Provided text:

Posts Tagged ‘jcr’

eXo JCR 1.14: New Features for eXo Platform 3.5

Thursday, September 22nd, 2011

For almost everything it can do – and it can do a lot, from websites to community extranets to enterprise social intranets and much more – eXo Platform relies on its built-in Java Content Repository (JCR). With eXo Platform 3.5, working with content and data will be both easier and more ready for prime-time enterprise deployments.

At eXo, I lead a team of developers in building eXo JCR, our open source implementation of the JSR-170 spec, which is used in eXo Platform. We’ve just released eXo JCR 1.14.0-GA, which will add many new features and enhancements to the upcoming eXo Platform 3.5. This version is quite a big step forward since JCR 1.12: between JCR 1.12 and 1.14, we worked on no less than 50 improvements and 100 new features!! In this post, I will describe the new features and improvements that we added since my last blog post.

New Features

Managed Transactions & JCA Support

In eXo JCR 1.12 and earlier, our Java Transaction API (JTA) support was limited and experimental. Because we wanted to be able to support managed transactions and JCA 1.5 in eXo Platform 3.5 and beyond, we completely overhauled our JTA support for eXo JCR 1.14.

  • Managed Transactions Support: If you use managed data sources, you simply need to configure your eXo JCR instance to allow it to distinguish the managed data sources from the others. eXo JCR will then know whether or not it needs to delegate the commit and rollback calls to the Application Server.
  • Java EE Connector Architecture (JCA) Support: If you intend to use eXo JCR in your custom application to store your data, and you would like to delegate the management of the JCR session life-cycle to your application server, you can now use the JCA Resource Adapter for eXo JCR.

Dataset extract:
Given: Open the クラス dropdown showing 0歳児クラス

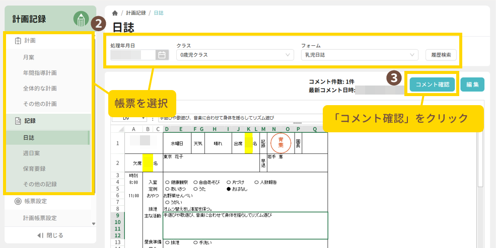Looking at the screenshot, I should 235,55.
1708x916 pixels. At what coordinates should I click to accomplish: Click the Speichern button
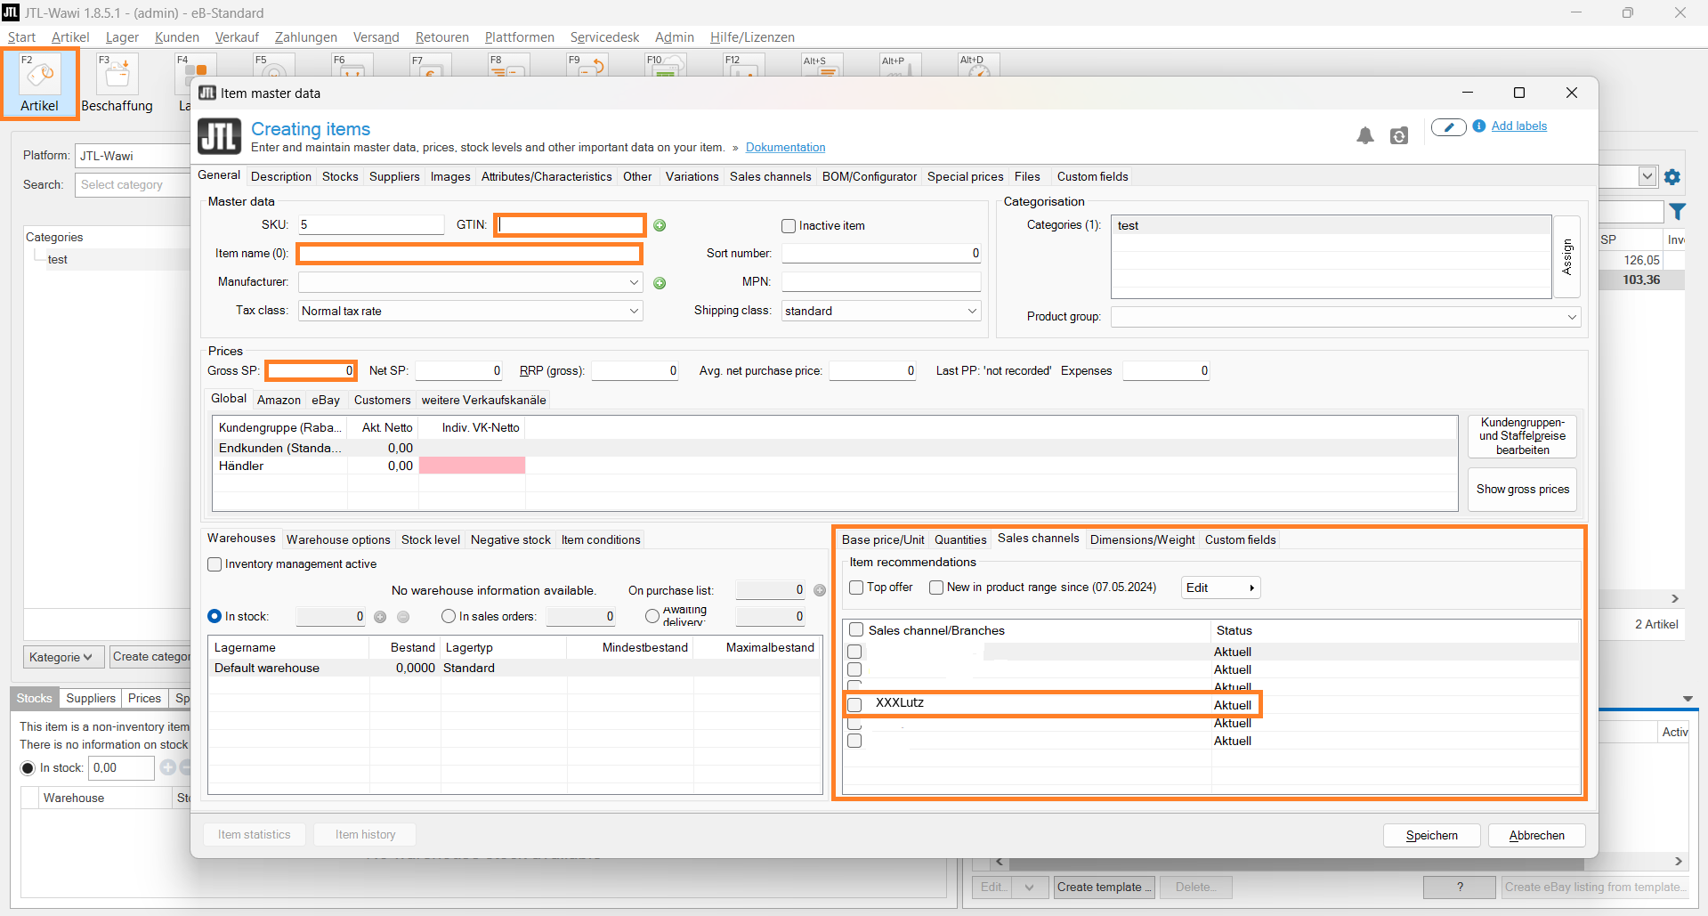[1431, 835]
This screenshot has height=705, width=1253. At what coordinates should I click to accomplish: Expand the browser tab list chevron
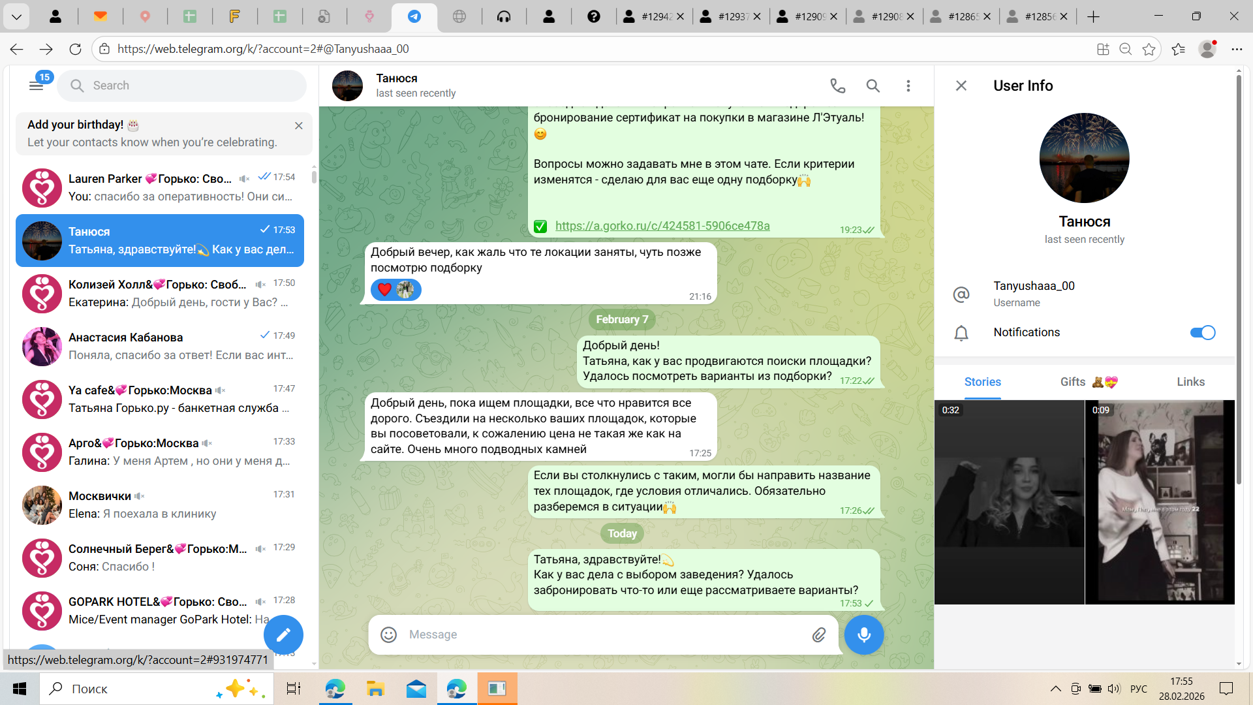point(16,16)
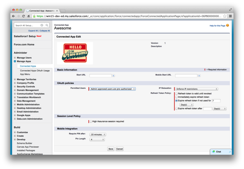Screen dimensions: 244x169
Task: Click the orange help question mark icon
Action: 227,25
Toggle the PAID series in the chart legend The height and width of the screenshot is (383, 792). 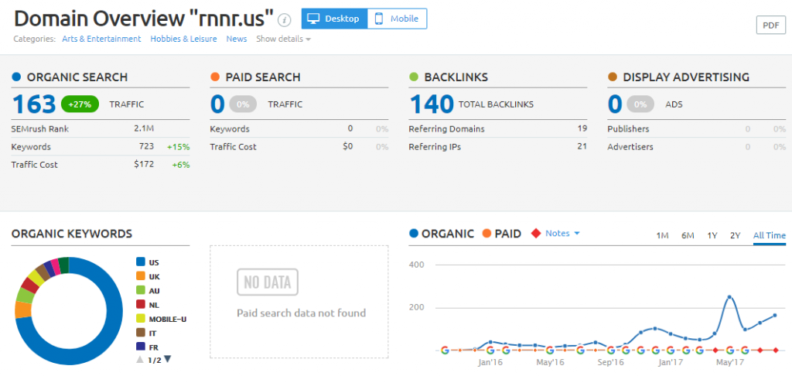501,234
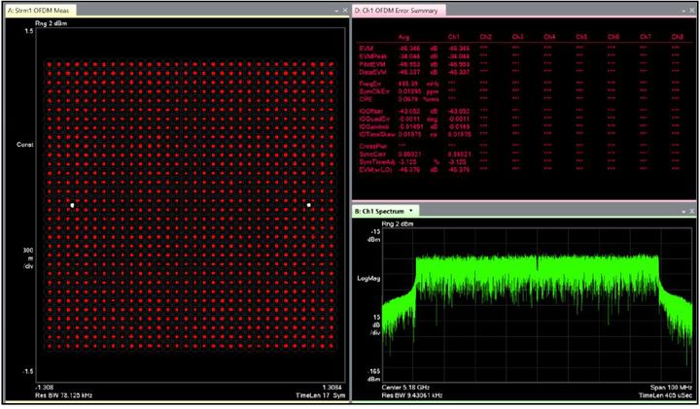Click the EVM row in error summary
Viewport: 700px width, 409px height.
367,47
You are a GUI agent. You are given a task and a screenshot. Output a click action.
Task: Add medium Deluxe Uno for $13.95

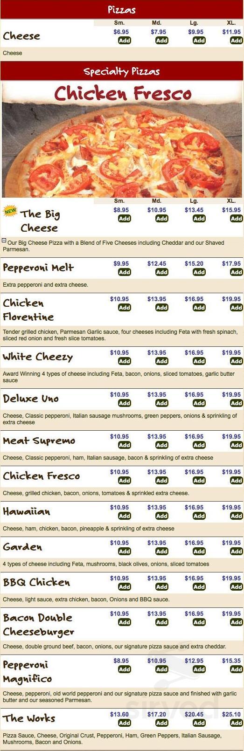(x=162, y=403)
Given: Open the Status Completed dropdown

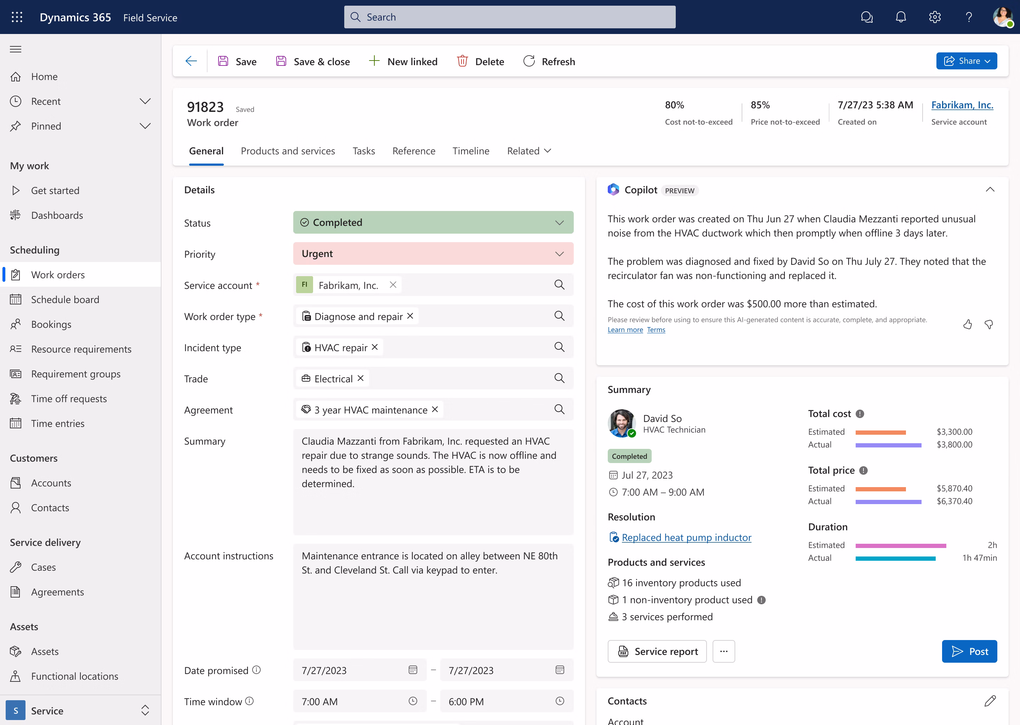Looking at the screenshot, I should point(559,222).
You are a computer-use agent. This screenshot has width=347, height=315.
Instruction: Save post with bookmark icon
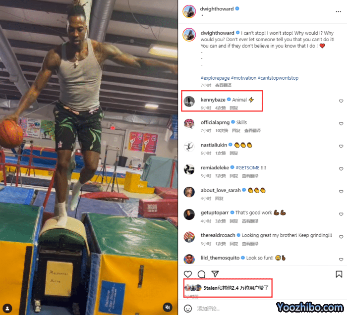pyautogui.click(x=339, y=274)
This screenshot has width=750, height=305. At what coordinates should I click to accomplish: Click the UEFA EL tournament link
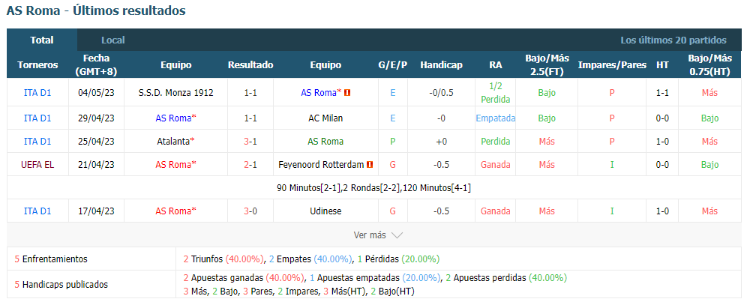coord(38,164)
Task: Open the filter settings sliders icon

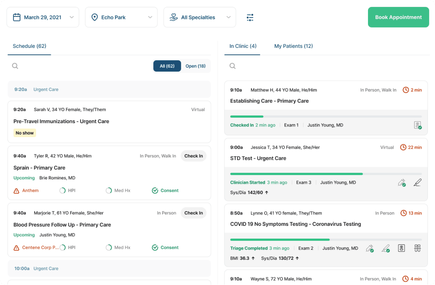Action: (x=250, y=17)
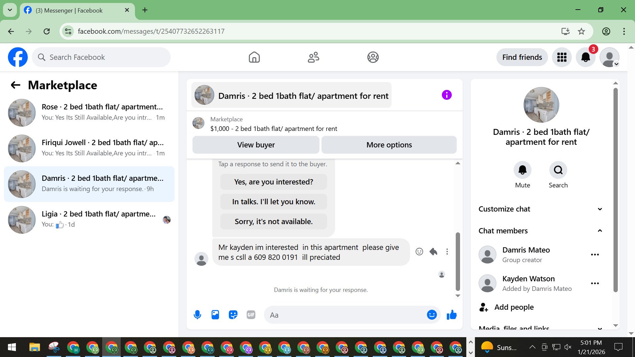This screenshot has width=635, height=357.
Task: Open the purple conversation information icon
Action: 446,95
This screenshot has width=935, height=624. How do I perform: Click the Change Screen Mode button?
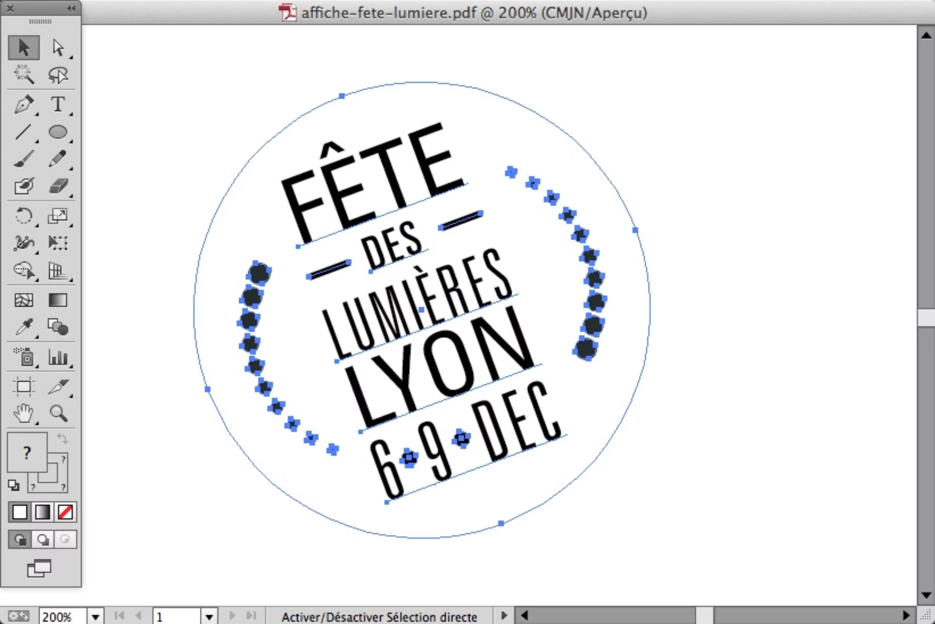(39, 568)
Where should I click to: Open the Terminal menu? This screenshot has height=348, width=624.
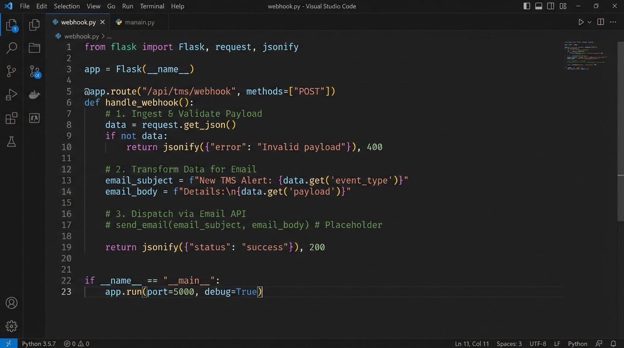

Problems:
A - According to the eXo JCR post, how many improvements and new features were worked on between JCR 1.12 and 1.14?
B - Summarize the eXo JCR post in two sentences.

Exercise solutions:
A - 50 improvements and 100 new features.

B - eXo JCR 1.14.0-GA, an open source implementation of the JSR-170 spec used in eXo Platform, has been released with many new features and enhancements for the upcoming eXo Platform 3.5, including 50 improvements and 100 new features since JCR 1.12. Its previously limited and experimental JTA support was completely overhauled to support managed transactions, and a JCA Resource Adapter now lets an application server manage the JCR session life-cycle.